*** Begin section ***

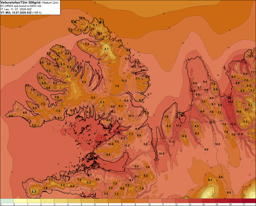Click the Veðurstofan/T2m 500grid title text
The width and height of the screenshot is (256, 206).
[21, 3]
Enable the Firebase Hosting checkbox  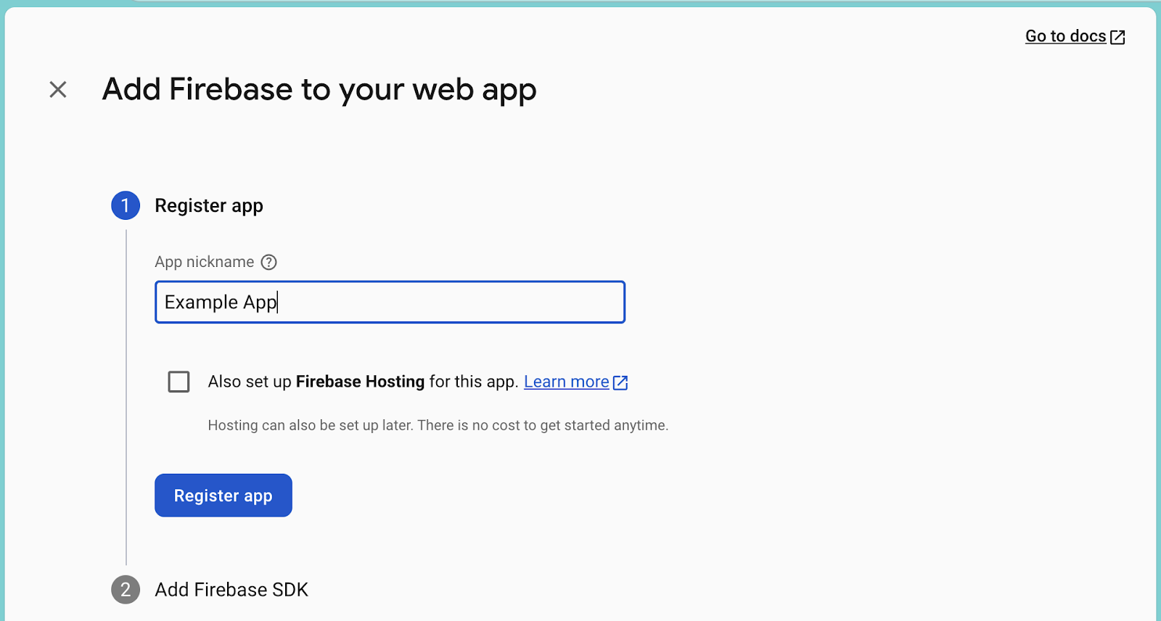pos(179,382)
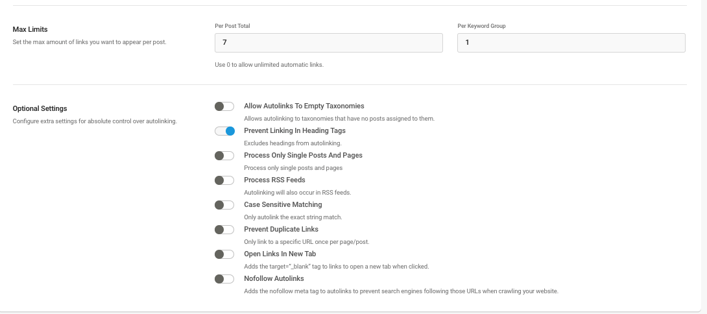Turn on Process Only Single Posts toggle
Viewport: 707px width, 314px height.
pos(224,156)
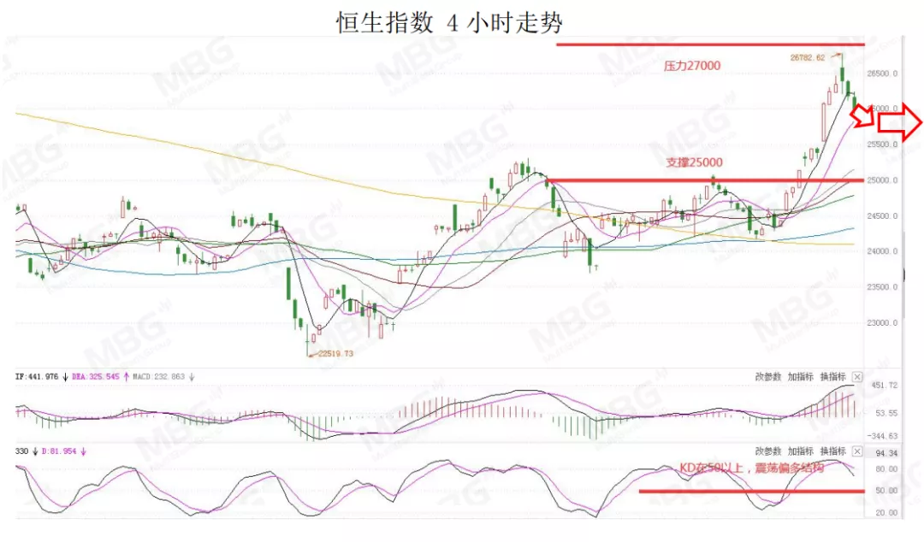This screenshot has width=924, height=542.
Task: Close the KD indicator panel
Action: tap(857, 451)
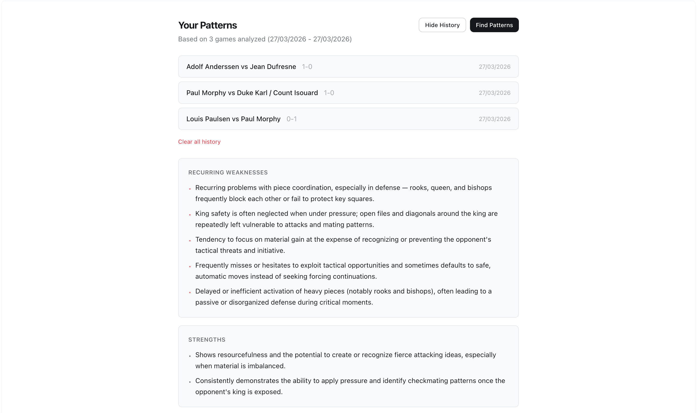
Task: Click the date on the Duke Karl game row
Action: (x=494, y=93)
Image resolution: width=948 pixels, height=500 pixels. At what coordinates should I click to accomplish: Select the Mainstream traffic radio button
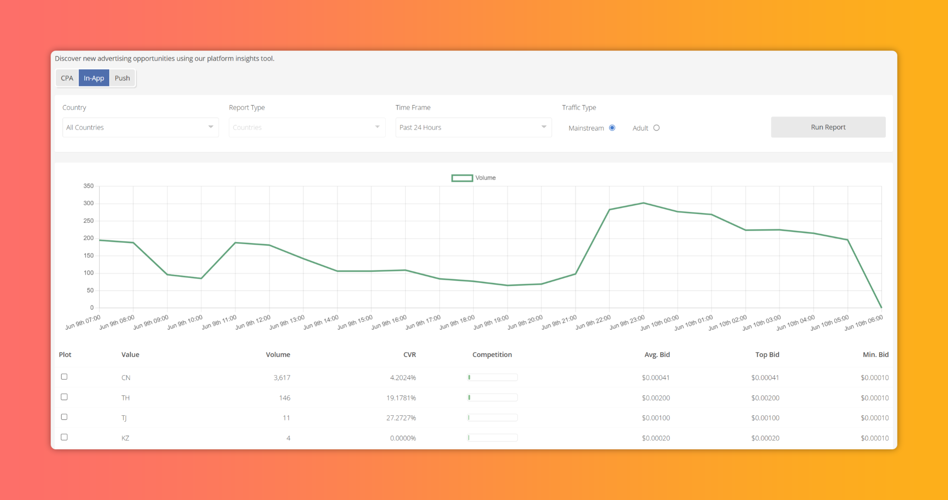pos(612,128)
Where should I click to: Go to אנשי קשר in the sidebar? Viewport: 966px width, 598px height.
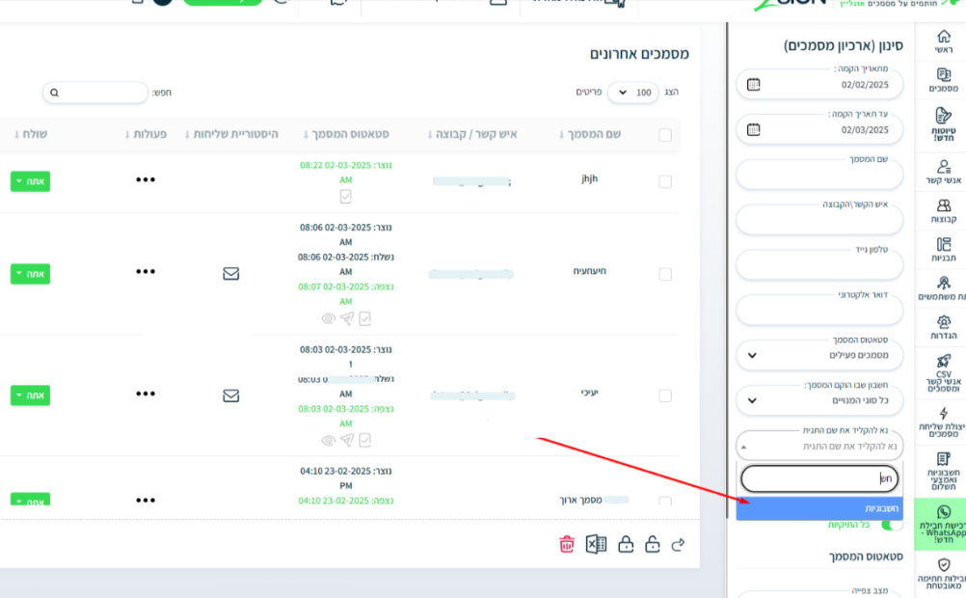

*** End section ***

Problem details:
Beginning with the line in which "Image resolution: width=948" appears, repeat exactly each line down to the close of the material, leaving every picture out.

Task solution:
Image resolution: width=948 pixels, height=500 pixels. At what coordinates should I click to accomplish: Select the Mainstream traffic radio button
pos(612,128)
Where should I click to: Go to אנשי קשר in the sidebar? Viewport: 966px width, 598px height.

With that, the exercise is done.